Oklahoma Higher Education Campus E-Clips sponsored by the Communicators Council

November 2010

NEO Scores $2 Million Federal Tribal Grant

 

NEO Title Grant
Local tribal chiefs and the Intertribal Council were helpful throughout the grant application process, and showed their support by attending the announcement.

Friday, Oct. 1, Northeastern Oklahoma A&M College received notification from Congressman Dan Boren that the college was one of only seven institutions nationwide to be awarded a $2 million competitive, Federal Title III grant.

This particular Title III grant is designated for Native American serving non-tribal institutions, and NEO’s Native American students comprise 20 percent of the student population as a whole.

Local tribal chiefs and the Intertribal Council were helpful throughout the grant application process, and showed their support by attending the announcement.
Nationwide, while overall enrollment in public higher education is expected to grow by 15 percent, enrollment of Native American students is expected to increase by 32 percent by the year 2018. This means students of Native American descent are the second fastest growing population, after Hispanic enrollment.

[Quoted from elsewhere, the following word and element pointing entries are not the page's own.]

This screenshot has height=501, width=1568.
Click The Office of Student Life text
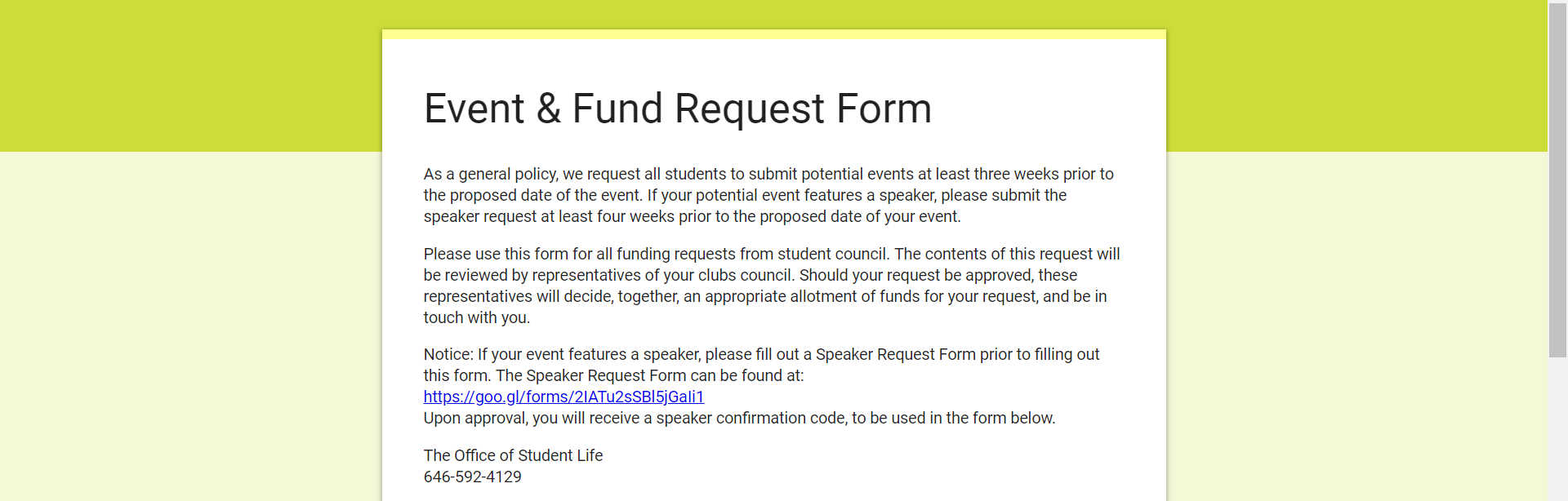[513, 456]
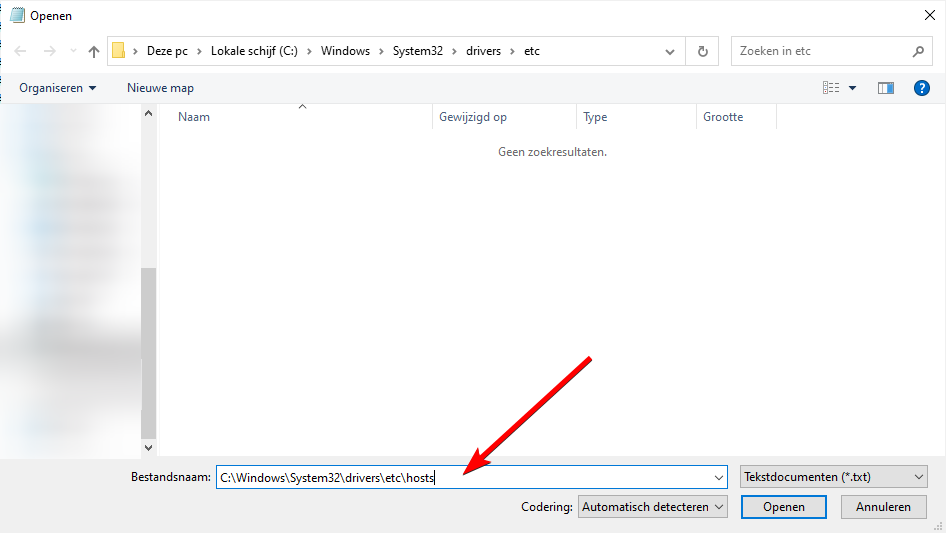Sort by Gewijzigd op column
Image resolution: width=946 pixels, height=533 pixels.
click(473, 117)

NEO has not received a Title III grant designated for Native American serving non-tribal institutions in over a quarter of a century.

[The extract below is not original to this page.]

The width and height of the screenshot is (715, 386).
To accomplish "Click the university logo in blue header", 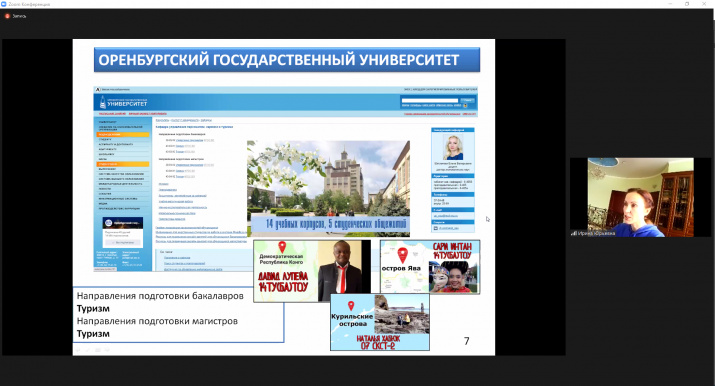I will [x=103, y=103].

Funding from the grant will be utilized to renovate space for a Native American Success and Cultural Center and to hire personnel who will provide services such as advising, mentoring, tutoring, career aptitude assessment and electronic portfolio development. These services will be available to all NEO students.

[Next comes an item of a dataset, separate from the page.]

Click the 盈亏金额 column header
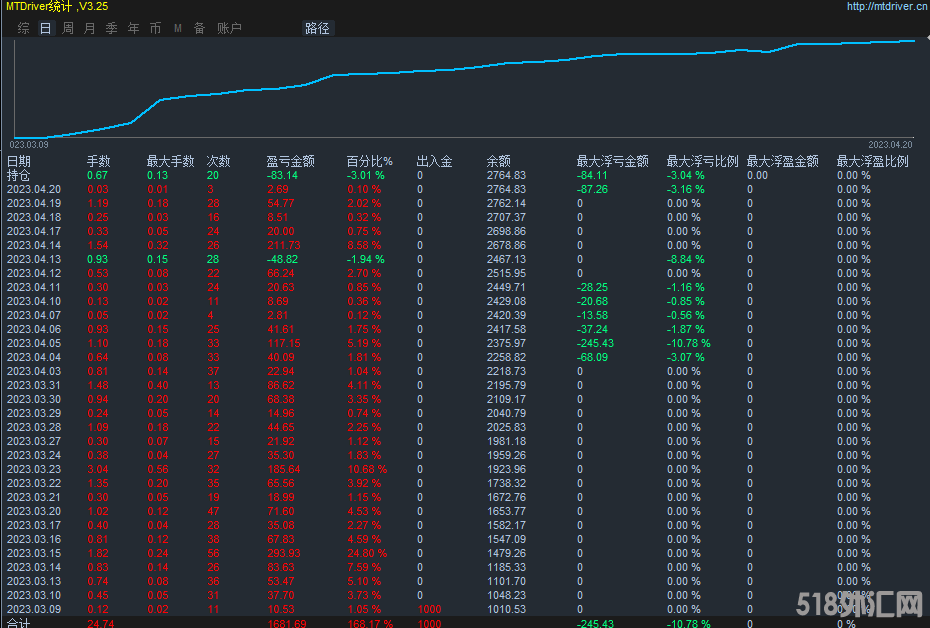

“This announcement is such a tremendous statement to the strength of the partnership between the college and our nine area Tribal Nations,” said NEO A&M President Dr. Jeffery Hale. “This grant will allow NEO to partner closely with our local tribes to play a pivotal role in enhancing native student success and helping to preserve the strong American Indian heritage of our region.”

As mentioned earlier, NEO is one of seven schools to receive this Title III grant this year, and one of only fourteen schools to receive this type of grant within the last three years.
The grant was awarded on the basis of strengthening institutions for Native American serving, non-Tribal institutions. Native American students graduate at higher rates than other groups of students at NEO, according to institutional data.

NEO is a major provider of higher education to Native Americans nationwide. According to Diverse Issues in Higher Education, NEO ranks second in the nation for Native American students who earn psychology degrees, fifth for Native Americans entering a health-related profession, and eleventh for degree-seeking Native American students.

President Hale put together a team of faculty and staff last year to begin researching specific initiatives and services to better support the College’s large Native American student population.
NEO’s Director of the Center for Academic Success and Advisement, Rachel Lloyd, worked extensively on the proposal and said, “Although six colleges in Oklahoma applied for the grant, we are currently only aware of one other college in the state of Oklahoma that was selected to receive the award.”

Local tribal chiefs and the Intertribal Council were supportive and provided letters, interviews and quotes for the grant application. Grant funds will also provide a stipend for tribal elders from each of the area tribes to work closely with NEO students on culture and language preservation research projects.

“County Clerk land records dating back from 1890 tell us that Ottawa County has been home to a greater number of Indian tribes than any other county in the United States, and we are proud of the tribal diversity that enriches the community and plays an integral role in the College’s history and culture,” Hale said.

Funding from the grant will be utilized to renovate space for the Native American center and to hire personnel who will provide services such as advising, mentoring, tutoring, career aptitude assessment and electronic portfolio development.

“In the process of writing this grant proposal, the institution identified several initiatives to honor our Native American student population, including academic and support strategies that draw on their cultures and traditions,” Lloyd said. “A central facility created will house this support, and also act to instill a sense of community and pride to preserve the languages and cultures of our local tribes.”
Other initiatives will include culturally relevant wellness workshops, the development of student talking circles, financial literacy support, village gatherings that mirror cultural practices within the Native American community, undergraduate language preservation research projects, the development of an orientation course for Native American students and equipment to develop mobile phone applications that will extend access to students living in remote areas to campus services and course content.

Additionally, the project includes funds for cultural responsiveness training for NEO faculty and staff members.

“Training on tradition and culture could help the NEO community be better prepared to accommodate the cultural issues of Native students,” said Native American Student Association sponsor TeNona Kuhn.